(Required work) Please report every line of the records that contains the word "Viewport", copying each line in full.

(Information given)
++++++++++

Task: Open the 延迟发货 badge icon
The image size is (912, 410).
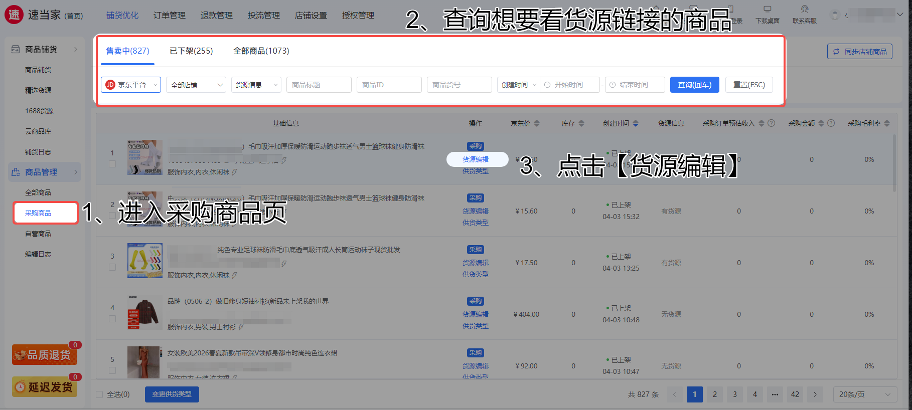Action: tap(45, 387)
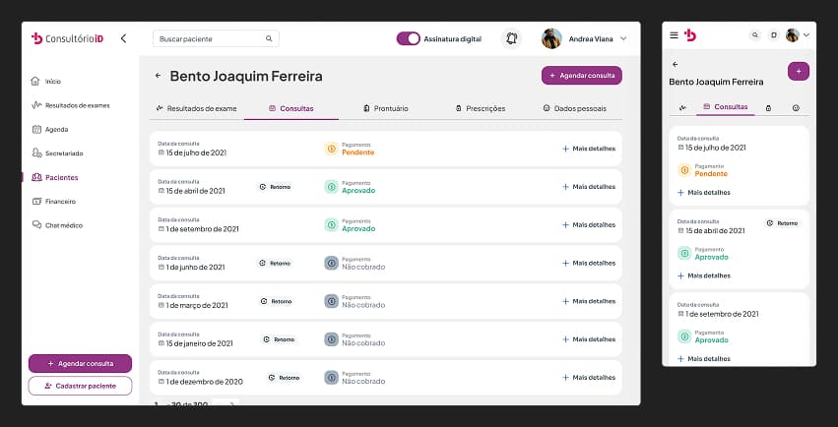Collapse the sidebar using the chevron by the logo

[x=123, y=38]
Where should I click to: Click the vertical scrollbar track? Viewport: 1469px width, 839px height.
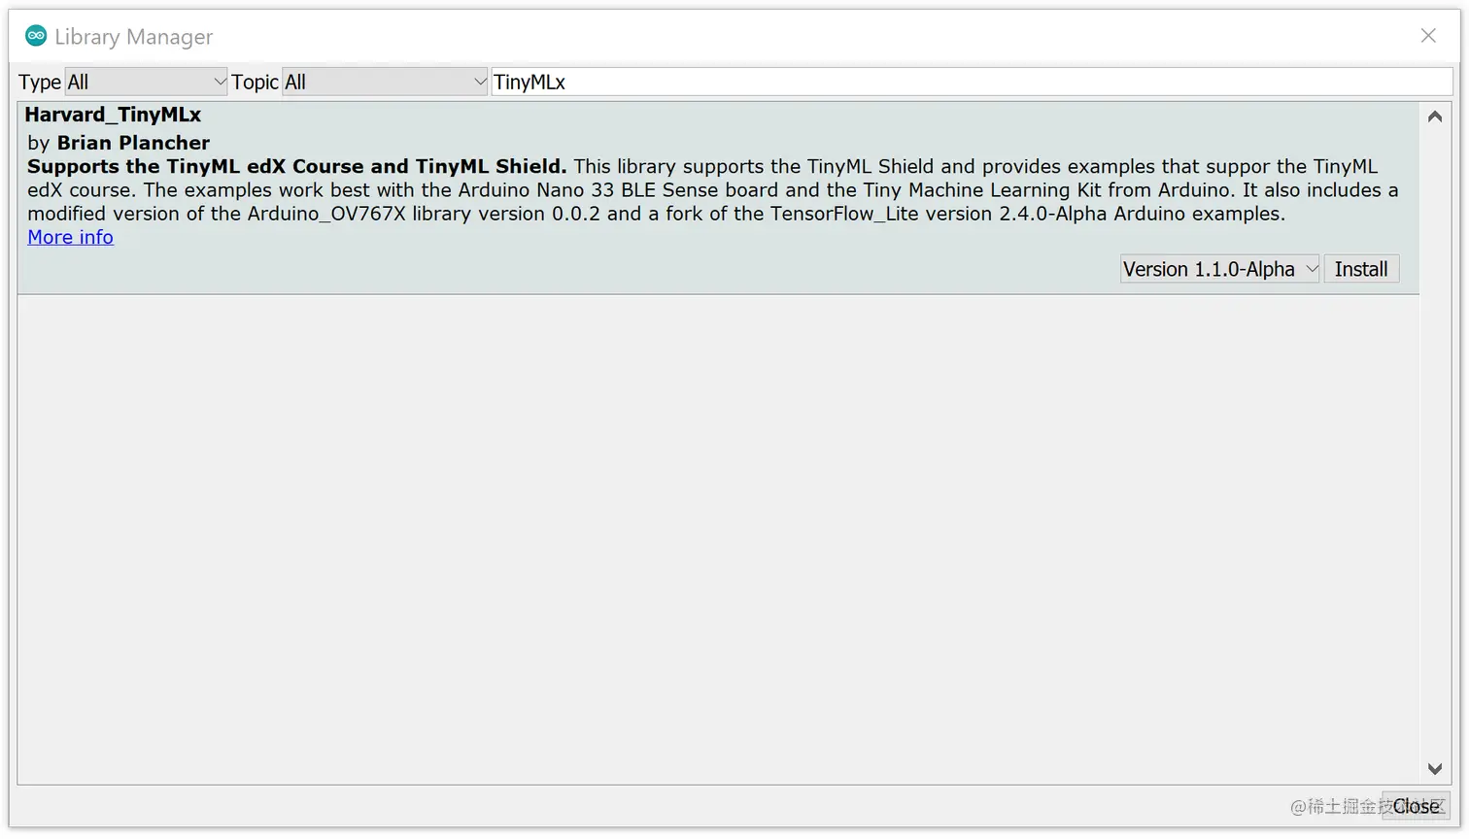coord(1434,437)
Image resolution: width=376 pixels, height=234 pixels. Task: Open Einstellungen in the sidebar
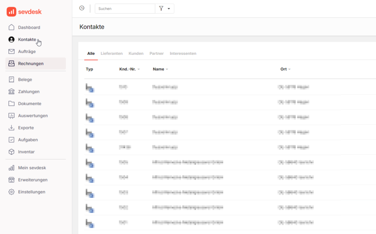point(31,192)
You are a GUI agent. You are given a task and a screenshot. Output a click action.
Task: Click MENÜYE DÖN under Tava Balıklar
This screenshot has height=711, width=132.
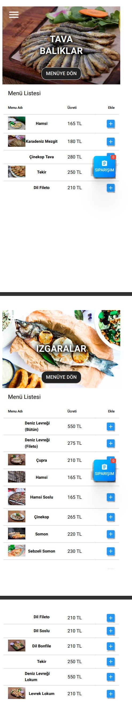click(x=61, y=73)
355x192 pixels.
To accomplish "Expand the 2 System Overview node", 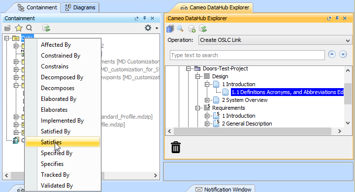I will click(207, 100).
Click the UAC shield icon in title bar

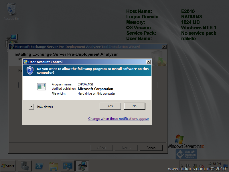tap(25, 62)
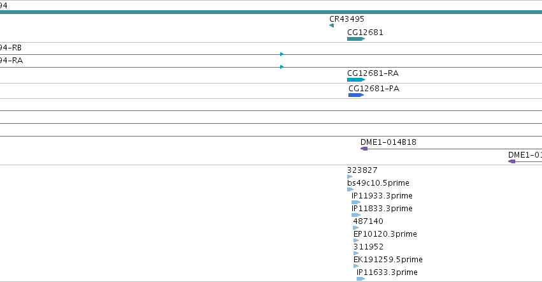Click the EP10120.3prime EST glyph
The image size is (542, 282).
click(356, 241)
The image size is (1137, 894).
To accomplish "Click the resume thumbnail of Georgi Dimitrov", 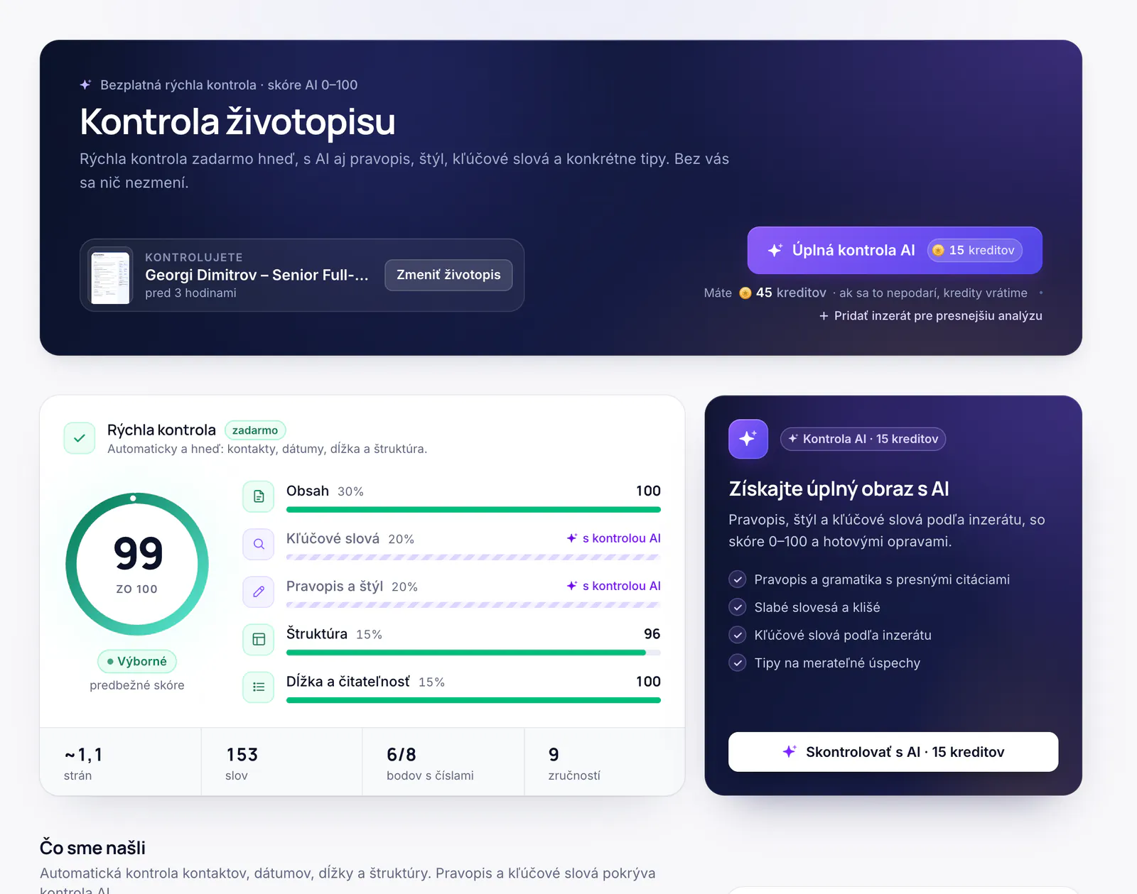I will point(111,276).
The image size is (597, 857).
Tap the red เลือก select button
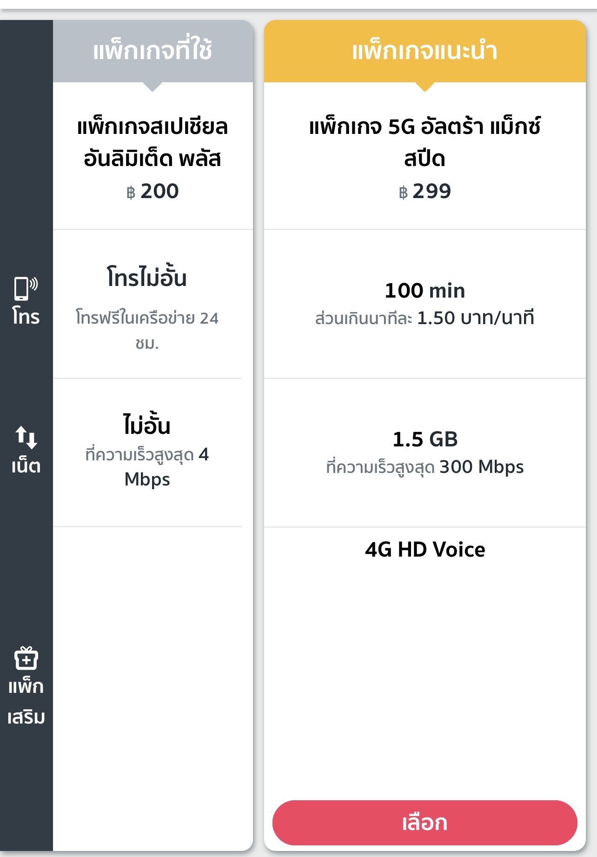425,822
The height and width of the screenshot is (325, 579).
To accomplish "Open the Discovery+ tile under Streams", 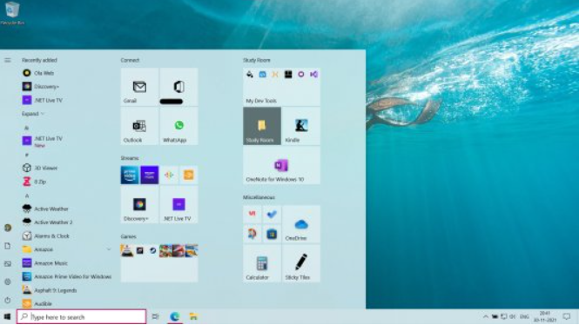I will coord(139,204).
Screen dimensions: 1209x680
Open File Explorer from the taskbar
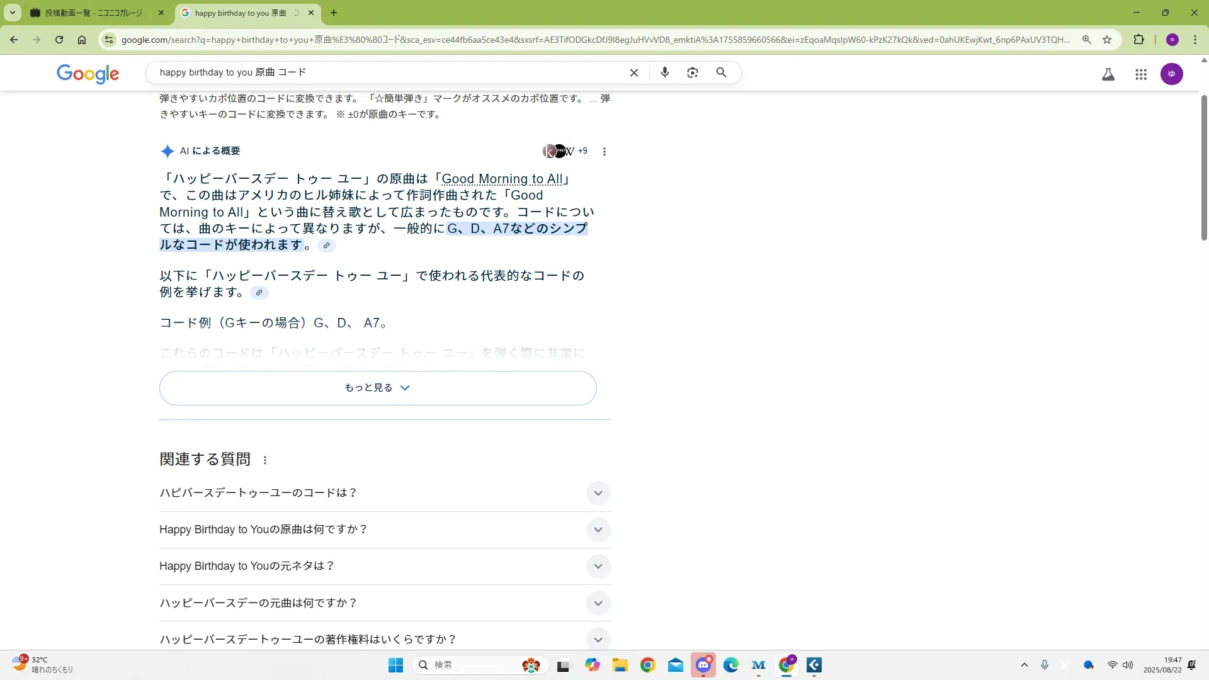click(x=620, y=666)
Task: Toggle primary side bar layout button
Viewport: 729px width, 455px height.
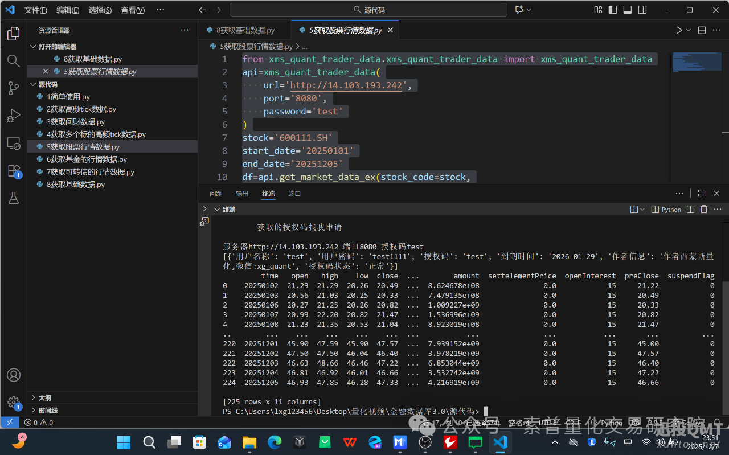Action: tap(613, 10)
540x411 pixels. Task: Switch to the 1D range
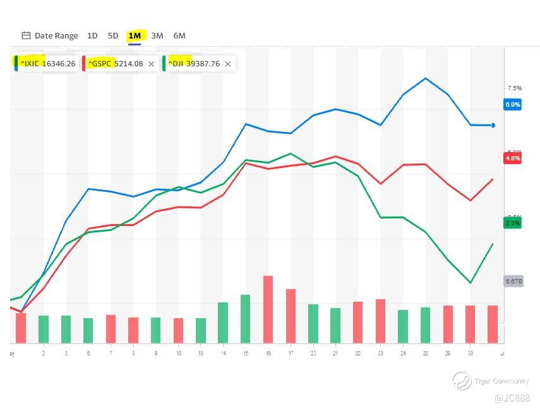(x=92, y=36)
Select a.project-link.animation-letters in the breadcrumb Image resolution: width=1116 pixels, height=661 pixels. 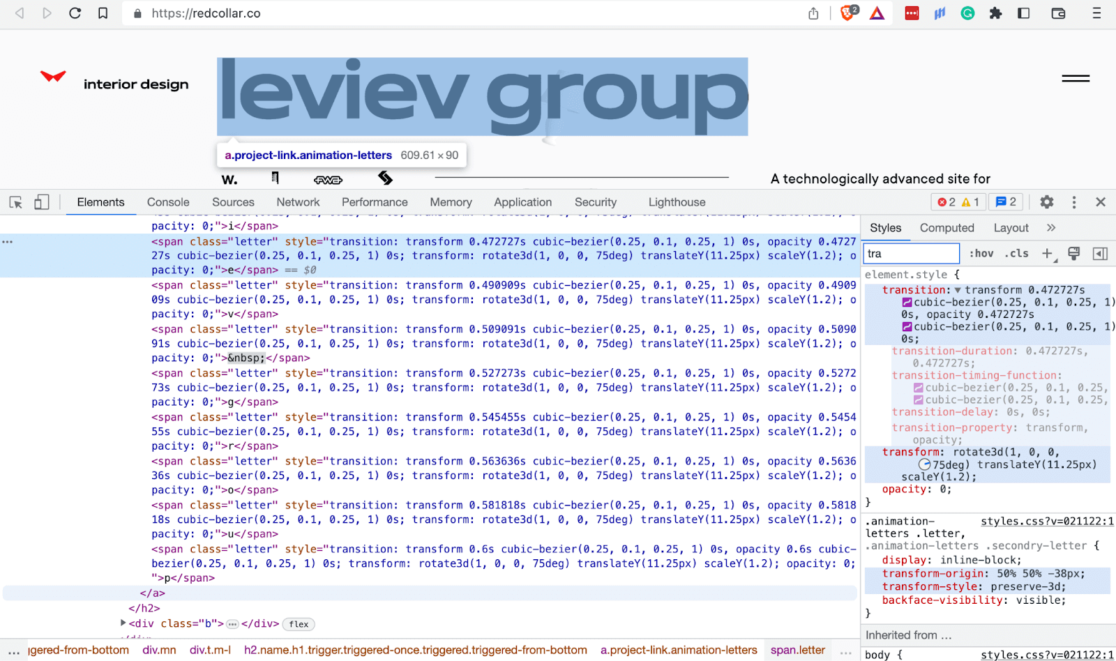click(x=678, y=650)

++++++++++

(Answer below)
Where should I click to: Click the vertical scrollbar track? Viewport: 1469px width, 839px height.
Viewport: 729px width, 455px height.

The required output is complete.